Molecular clocks keep dispersal hypotheses afloat: evidence for trans‐Atlantic rafting by rodents

Aim In order to resolve disputed biogeographical histories of biota with Gondwanan continental distributions, and to assess the null hypothesis of vicariance, it is imperative that a robust geological time‐frame be established. As an example, the sudden and coincident appearance of hystricognath rodents (Rodentia: Hystricognathi) on both the African and South American continents has been an irreconcilable controversy for evolutionary biologists, presenting enigmas for both Gondwanan vicariance and Late Eocene dispersal hypotheses. In an attempt to resolve this discordance, we aim to provide a more robust phylogenetic hypothesis and improve divergence‐date estimates, which are essential to assessing the null hypothesis of vicariance biogeography. Location The primary centres of distribution are in Africa and South America. Methods We implemented parsimony, maximum‐likelihood and Bayesian methods to generate a phylogeny of 37 hystricognath taxa, the most comprehensive taxonomic sampling of this group to date, on the basis of two nuclear gene regions. To increase phylogenetic resolution at the basal nodes, these data were combined with previously published data for six additional nuclear gene regions. Divergence dates were estimated using two relaxed‐molecular‐clock methods, Bayesian multidivtime and nonparametric rate smoothing. Results Our data do not support reciprocal monophyly of African and South American lineages. Indeed, Old World porcupines (i.e. Hystricomorpha) appear to be more closely related to New World lineages (i.e. Caviomorpha) than to other Old World families (i.e. Bathyergidae, Petromuridae and Thryonomyidae). The divergence between the monophyletic assemblage of South American lineages and its Old World ancestor was estimated to have occurred c. 50 Ma. Main conclusions Our phylogenetic hypothesis and divergence‐date estimates are strongly at odds with Gondwanan‐vicariance isolating mechanisms.

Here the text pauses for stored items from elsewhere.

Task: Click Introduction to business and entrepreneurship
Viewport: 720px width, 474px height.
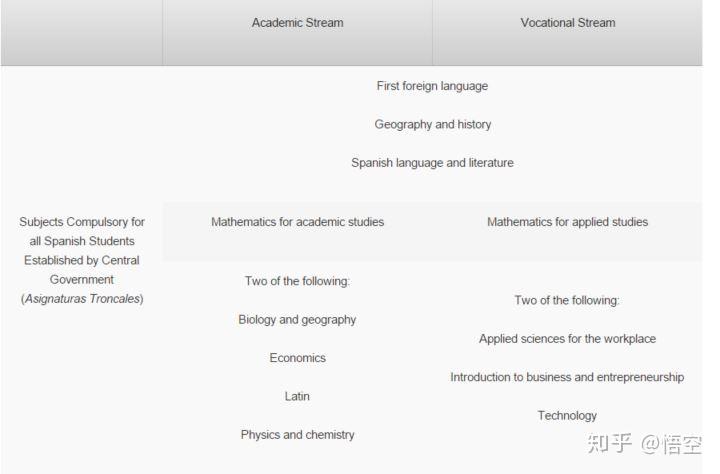Action: click(567, 377)
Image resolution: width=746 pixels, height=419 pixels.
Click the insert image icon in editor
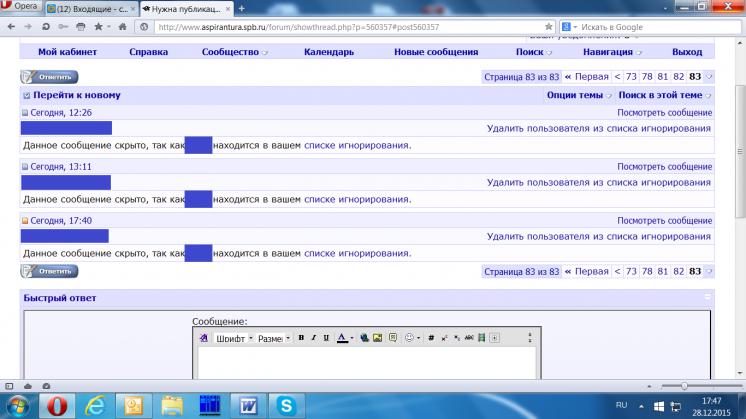[378, 338]
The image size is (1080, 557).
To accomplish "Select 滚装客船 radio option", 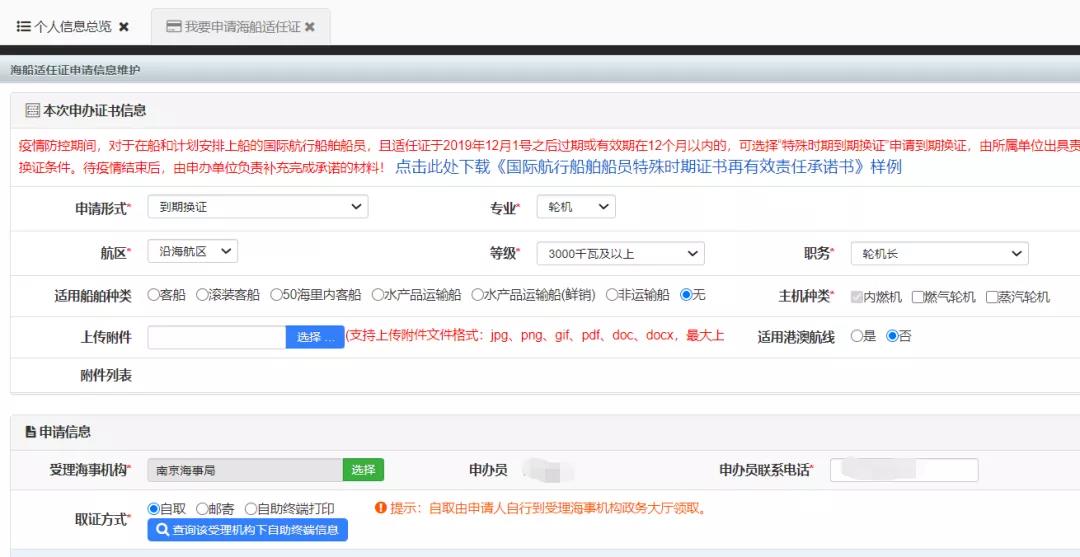I will point(202,295).
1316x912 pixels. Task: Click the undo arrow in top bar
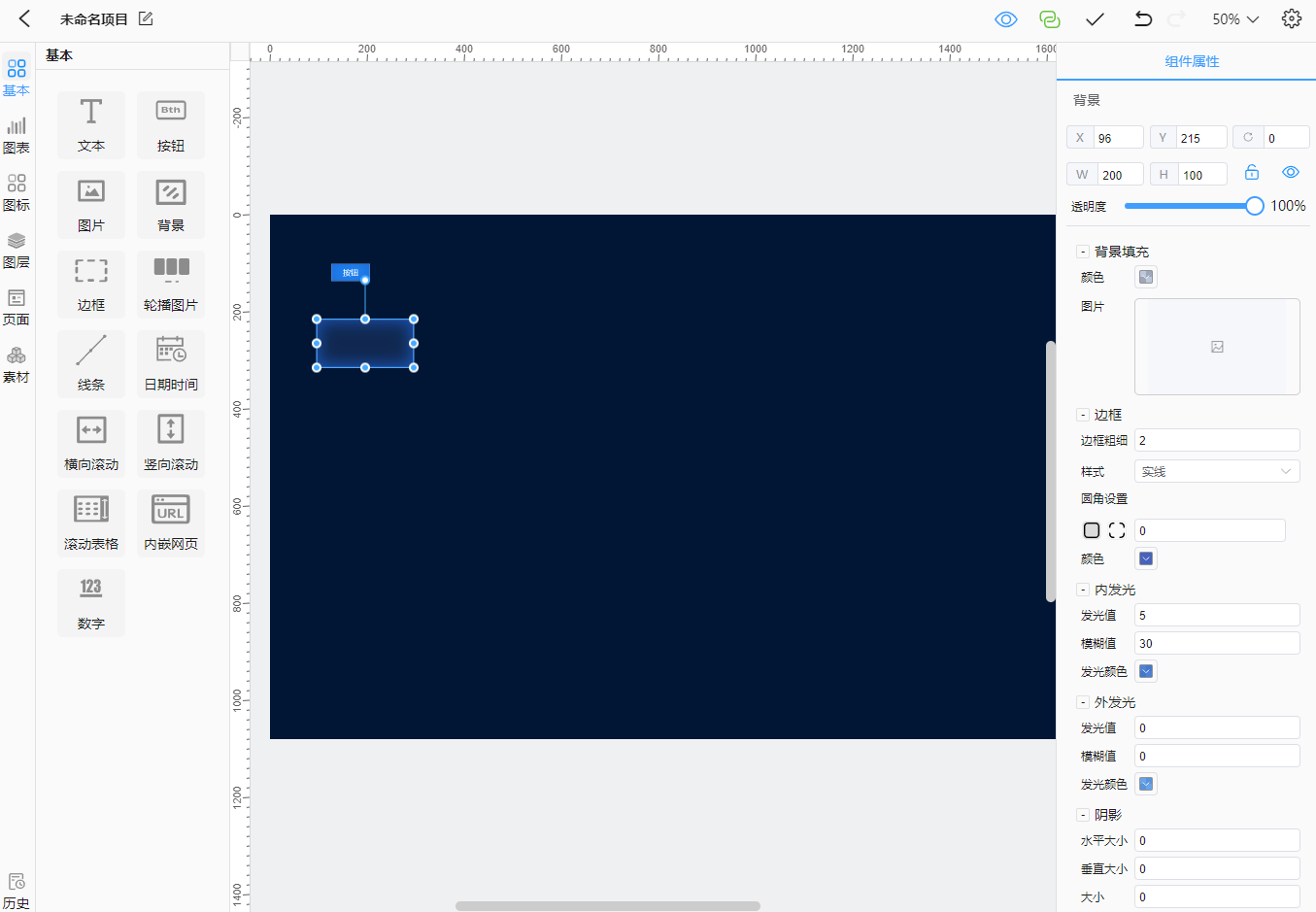coord(1143,19)
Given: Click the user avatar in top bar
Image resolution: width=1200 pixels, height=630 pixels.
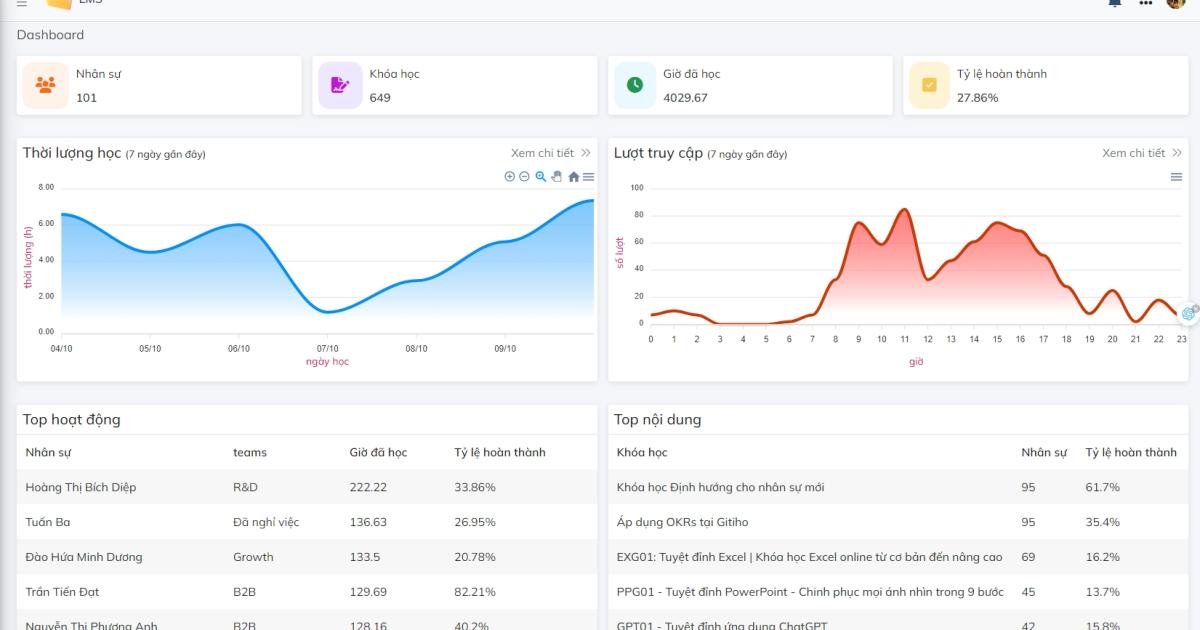Looking at the screenshot, I should 1176,3.
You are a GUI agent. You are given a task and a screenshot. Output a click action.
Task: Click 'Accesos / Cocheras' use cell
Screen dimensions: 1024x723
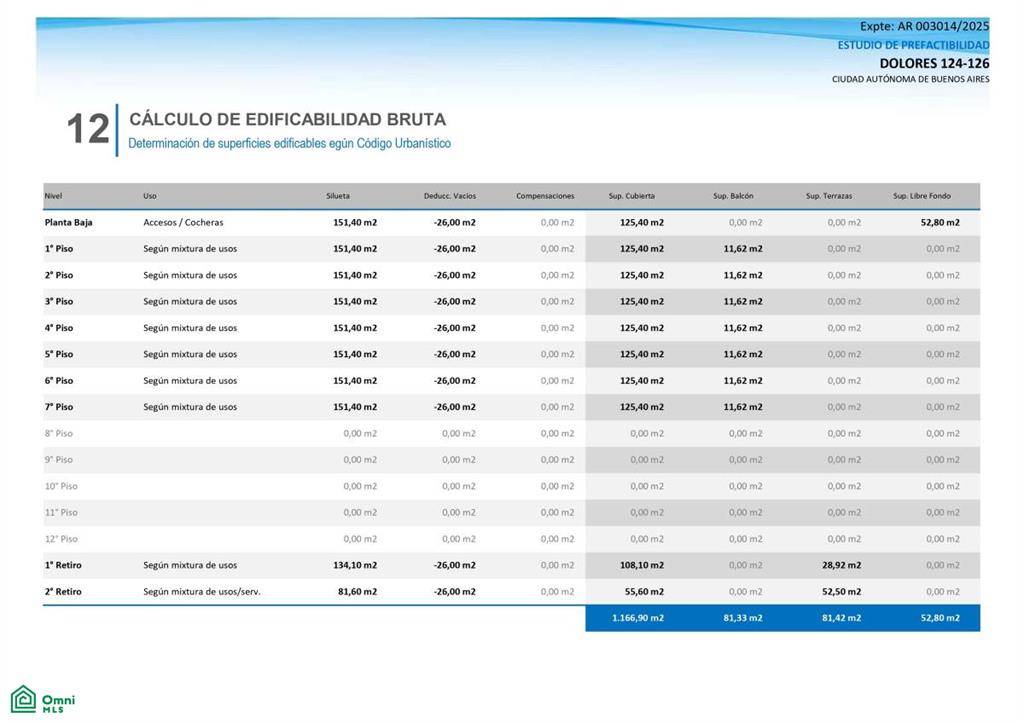coord(183,223)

In contrast, our data suggest that transoceanic dispersal has played a significant role in governing the contemporary distribution of hystricognath rodents. Molecular‐clock analyses imply a trans‐Tethys dispersal event, broadly confined to the Late Cretaceous, and trans‐Atlantic dispersal within the Early Eocene. Our analyses also imply that the use of the oldest known South American rodent fossil as a calibration point has biased molecular‐clock inferences.